Give back all of these records word for word, with every line unchanged.

○ ○ ○ ○ ○ ○ ○

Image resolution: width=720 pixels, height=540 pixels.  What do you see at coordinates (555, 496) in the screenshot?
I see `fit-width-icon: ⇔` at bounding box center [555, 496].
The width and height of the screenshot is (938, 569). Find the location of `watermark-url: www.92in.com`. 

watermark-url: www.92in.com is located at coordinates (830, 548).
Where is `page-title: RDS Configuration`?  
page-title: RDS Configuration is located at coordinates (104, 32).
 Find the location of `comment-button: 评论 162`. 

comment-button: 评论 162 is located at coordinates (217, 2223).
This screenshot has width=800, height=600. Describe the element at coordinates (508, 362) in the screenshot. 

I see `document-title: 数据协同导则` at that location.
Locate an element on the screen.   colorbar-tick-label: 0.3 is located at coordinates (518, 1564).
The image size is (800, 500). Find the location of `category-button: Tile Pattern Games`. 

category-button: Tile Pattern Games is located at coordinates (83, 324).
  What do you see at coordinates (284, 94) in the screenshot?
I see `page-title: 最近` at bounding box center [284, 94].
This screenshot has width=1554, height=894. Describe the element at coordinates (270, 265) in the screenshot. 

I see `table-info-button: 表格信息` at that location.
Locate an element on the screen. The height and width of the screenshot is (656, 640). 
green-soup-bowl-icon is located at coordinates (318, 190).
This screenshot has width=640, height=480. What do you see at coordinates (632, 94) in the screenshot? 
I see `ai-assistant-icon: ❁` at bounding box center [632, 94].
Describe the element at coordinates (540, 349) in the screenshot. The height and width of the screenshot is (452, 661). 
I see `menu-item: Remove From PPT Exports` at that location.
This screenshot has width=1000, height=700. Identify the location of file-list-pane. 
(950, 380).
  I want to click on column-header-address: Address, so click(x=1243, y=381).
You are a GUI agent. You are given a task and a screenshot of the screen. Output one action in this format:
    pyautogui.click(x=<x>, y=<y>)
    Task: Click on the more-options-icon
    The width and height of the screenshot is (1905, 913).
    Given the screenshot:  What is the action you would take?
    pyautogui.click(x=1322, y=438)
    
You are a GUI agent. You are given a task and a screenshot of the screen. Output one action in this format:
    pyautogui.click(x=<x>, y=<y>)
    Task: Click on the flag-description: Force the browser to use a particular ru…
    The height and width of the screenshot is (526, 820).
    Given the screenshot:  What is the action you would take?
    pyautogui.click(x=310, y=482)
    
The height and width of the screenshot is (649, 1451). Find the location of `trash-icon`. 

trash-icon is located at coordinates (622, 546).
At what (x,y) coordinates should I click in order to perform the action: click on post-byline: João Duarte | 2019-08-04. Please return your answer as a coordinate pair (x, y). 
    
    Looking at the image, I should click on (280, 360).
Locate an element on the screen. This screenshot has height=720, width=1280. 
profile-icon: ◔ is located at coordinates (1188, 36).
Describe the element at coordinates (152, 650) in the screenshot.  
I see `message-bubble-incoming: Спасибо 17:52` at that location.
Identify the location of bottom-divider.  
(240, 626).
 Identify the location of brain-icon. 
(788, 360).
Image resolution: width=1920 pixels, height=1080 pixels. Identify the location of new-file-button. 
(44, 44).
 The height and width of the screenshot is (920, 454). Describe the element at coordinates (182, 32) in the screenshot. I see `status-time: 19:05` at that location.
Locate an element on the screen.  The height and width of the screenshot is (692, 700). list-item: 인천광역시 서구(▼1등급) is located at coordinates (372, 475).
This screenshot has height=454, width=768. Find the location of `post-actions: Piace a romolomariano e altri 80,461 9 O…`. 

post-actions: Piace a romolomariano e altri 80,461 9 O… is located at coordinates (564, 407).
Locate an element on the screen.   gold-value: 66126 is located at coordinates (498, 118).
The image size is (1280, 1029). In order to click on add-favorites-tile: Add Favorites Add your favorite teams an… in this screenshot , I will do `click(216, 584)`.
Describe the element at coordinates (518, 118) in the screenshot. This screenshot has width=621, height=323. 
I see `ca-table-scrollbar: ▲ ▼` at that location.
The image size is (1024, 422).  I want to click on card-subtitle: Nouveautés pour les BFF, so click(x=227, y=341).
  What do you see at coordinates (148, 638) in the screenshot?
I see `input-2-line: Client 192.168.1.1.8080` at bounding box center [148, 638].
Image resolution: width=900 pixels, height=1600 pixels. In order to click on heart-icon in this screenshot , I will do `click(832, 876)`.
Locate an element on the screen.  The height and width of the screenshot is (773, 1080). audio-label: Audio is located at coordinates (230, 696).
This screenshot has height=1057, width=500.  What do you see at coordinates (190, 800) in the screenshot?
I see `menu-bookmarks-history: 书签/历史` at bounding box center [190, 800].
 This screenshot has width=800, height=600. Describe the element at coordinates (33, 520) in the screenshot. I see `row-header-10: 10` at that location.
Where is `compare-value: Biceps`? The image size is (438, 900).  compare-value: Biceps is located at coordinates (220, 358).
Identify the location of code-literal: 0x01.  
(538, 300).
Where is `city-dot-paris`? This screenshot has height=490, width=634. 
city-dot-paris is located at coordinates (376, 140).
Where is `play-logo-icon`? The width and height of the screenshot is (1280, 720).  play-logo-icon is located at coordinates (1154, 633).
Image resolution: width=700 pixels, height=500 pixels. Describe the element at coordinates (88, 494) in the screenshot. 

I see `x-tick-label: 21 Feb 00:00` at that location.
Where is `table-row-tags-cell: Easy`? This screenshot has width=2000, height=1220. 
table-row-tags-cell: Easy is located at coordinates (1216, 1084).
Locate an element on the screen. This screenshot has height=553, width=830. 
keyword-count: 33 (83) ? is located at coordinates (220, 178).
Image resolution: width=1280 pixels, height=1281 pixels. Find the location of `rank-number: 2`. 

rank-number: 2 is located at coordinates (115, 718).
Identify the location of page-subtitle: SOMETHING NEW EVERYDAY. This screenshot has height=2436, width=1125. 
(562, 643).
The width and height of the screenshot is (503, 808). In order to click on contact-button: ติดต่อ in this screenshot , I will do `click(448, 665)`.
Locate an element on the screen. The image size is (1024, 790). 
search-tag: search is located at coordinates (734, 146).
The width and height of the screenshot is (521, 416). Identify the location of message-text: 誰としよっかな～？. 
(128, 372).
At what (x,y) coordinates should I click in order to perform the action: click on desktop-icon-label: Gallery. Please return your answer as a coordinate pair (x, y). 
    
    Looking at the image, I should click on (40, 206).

○ ○ ○ ○ ○ ○ ○

## Result for this task
Image resolution: width=720 pixels, height=540 pixels.  What do you see at coordinates (555, 496) in the screenshot?
I see `fit-width-icon: ⇔` at bounding box center [555, 496].
The width and height of the screenshot is (938, 569). Find the location of `watermark-url: www.92in.com`. 

watermark-url: www.92in.com is located at coordinates (830, 548).
Where is `page-title: RDS Configuration`?  
page-title: RDS Configuration is located at coordinates (104, 32).
 Find the location of `comment-button: 评论 162`. 

comment-button: 评论 162 is located at coordinates (217, 2223).
This screenshot has width=800, height=600. Describe the element at coordinates (508, 362) in the screenshot. 

I see `document-title: 数据协同导则` at that location.
Locate an element on the screen.   colorbar-tick-label: 0.3 is located at coordinates (518, 1564).
The image size is (800, 500). Find the location of `category-button: Tile Pattern Games`. 

category-button: Tile Pattern Games is located at coordinates (83, 324).
  What do you see at coordinates (284, 94) in the screenshot?
I see `page-title: 最近` at bounding box center [284, 94].
This screenshot has width=1554, height=894. Describe the element at coordinates (270, 265) in the screenshot. 

I see `table-info-button: 表格信息` at that location.
Locate an element on the screen. The height and width of the screenshot is (656, 640). 
green-soup-bowl-icon is located at coordinates (318, 190).
This screenshot has width=640, height=480. What do you see at coordinates (632, 94) in the screenshot? 
I see `ai-assistant-icon: ❁` at bounding box center [632, 94].
Describe the element at coordinates (540, 349) in the screenshot. The height and width of the screenshot is (452, 661). 
I see `menu-item: Remove From PPT Exports` at that location.
This screenshot has width=1000, height=700. Identify the location of file-list-pane. 
(950, 380).
  I want to click on column-header-address: Address, so click(x=1243, y=381).
You are a GUI agent. You are given a task and a screenshot of the screen. Output one action in this format:
    pyautogui.click(x=<x>, y=<y>)
    Task: Click on the more-options-icon
    The width and height of the screenshot is (1905, 913).
    Given the screenshot:  What is the action you would take?
    pyautogui.click(x=1322, y=438)
    
You are a GUI agent. You are given a task and a screenshot of the screen. Output one action in this format:
    pyautogui.click(x=<x>, y=<y>)
    Task: Click on the flag-description: Force the browser to use a particular ru…
    The height and width of the screenshot is (526, 820).
    Given the screenshot:  What is the action you would take?
    pyautogui.click(x=310, y=482)
    
The height and width of the screenshot is (649, 1451). Find the location of `trash-icon`. 

trash-icon is located at coordinates (622, 546).
At what (x,y) coordinates should I click in order to perform the action: click on post-byline: João Duarte | 2019-08-04. Please return your answer as a coordinate pair (x, y). 
    
    Looking at the image, I should click on (280, 360).
Locate an element on the screen. This screenshot has height=720, width=1280. 
profile-icon: ◔ is located at coordinates (1188, 36).
Describe the element at coordinates (152, 650) in the screenshot.  
I see `message-bubble-incoming: Спасибо 17:52` at that location.
Identify the location of bottom-divider.  
(240, 626).
 Identify the location of brain-icon. 
(788, 360).
Image resolution: width=1920 pixels, height=1080 pixels. Identify the location of new-file-button. 
(44, 44).
 The height and width of the screenshot is (920, 454). Describe the element at coordinates (182, 32) in the screenshot. I see `status-time: 19:05` at that location.
Locate an element on the screen.  The height and width of the screenshot is (692, 700). list-item: 인천광역시 서구(▼1등급) is located at coordinates (372, 475).
This screenshot has height=454, width=768. Find the location of `post-actions: Piace a romolomariano e altri 80,461 9 O…`. 

post-actions: Piace a romolomariano e altri 80,461 9 O… is located at coordinates (564, 407).
Locate an element on the screen.   gold-value: 66126 is located at coordinates (498, 118).
The image size is (1280, 1029). In order to click on add-favorites-tile: Add Favorites Add your favorite teams an… in this screenshot , I will do `click(216, 584)`.
Describe the element at coordinates (518, 118) in the screenshot. This screenshot has width=621, height=323. 
I see `ca-table-scrollbar: ▲ ▼` at that location.
The image size is (1024, 422).  I want to click on card-subtitle: Nouveautés pour les BFF, so click(x=227, y=341).
  What do you see at coordinates (148, 638) in the screenshot?
I see `input-2-line: Client 192.168.1.1.8080` at bounding box center [148, 638].
Image resolution: width=900 pixels, height=1600 pixels. In order to click on heart-icon in this screenshot , I will do `click(832, 876)`.
Locate an element on the screen.  The height and width of the screenshot is (773, 1080). audio-label: Audio is located at coordinates (230, 696).
This screenshot has height=1057, width=500.  What do you see at coordinates (190, 800) in the screenshot?
I see `menu-bookmarks-history: 书签/历史` at bounding box center [190, 800].
 This screenshot has width=800, height=600. Describe the element at coordinates (33, 520) in the screenshot. I see `row-header-10: 10` at that location.
Where is `compare-value: Biceps`? The image size is (438, 900).  compare-value: Biceps is located at coordinates (220, 358).
Identify the location of code-literal: 0x01.  
(538, 300).
Where is `city-dot-paris`? This screenshot has height=490, width=634. 
city-dot-paris is located at coordinates (376, 140).
Where is `play-logo-icon`? The width and height of the screenshot is (1280, 720).  play-logo-icon is located at coordinates (1154, 633).
Image resolution: width=700 pixels, height=500 pixels. Describe the element at coordinates (88, 494) in the screenshot. 

I see `x-tick-label: 21 Feb 00:00` at that location.
Where is `table-row-tags-cell: Easy`? This screenshot has width=2000, height=1220. 
table-row-tags-cell: Easy is located at coordinates (1216, 1084).
Locate an element on the screen. This screenshot has height=553, width=830. 
keyword-count: 33 (83) ? is located at coordinates (220, 178).
Image resolution: width=1280 pixels, height=1281 pixels. Find the location of `rank-number: 2`. 

rank-number: 2 is located at coordinates (115, 718).
Identify the location of page-subtitle: SOMETHING NEW EVERYDAY. This screenshot has height=2436, width=1125. 
(562, 643).
The width and height of the screenshot is (503, 808). In order to click on contact-button: ติดต่อ in this screenshot , I will do `click(448, 665)`.
Locate an element on the screen. The image size is (1024, 790). 
search-tag: search is located at coordinates (734, 146).
The width and height of the screenshot is (521, 416). Identify the location of message-text: 誰としよっかな～？. 
(128, 372).
At what (x,y) coordinates should I click in order to perform the action: click on desktop-icon-label: Gallery. Please return your answer as a coordinate pair (x, y). 
    
    Looking at the image, I should click on (40, 206).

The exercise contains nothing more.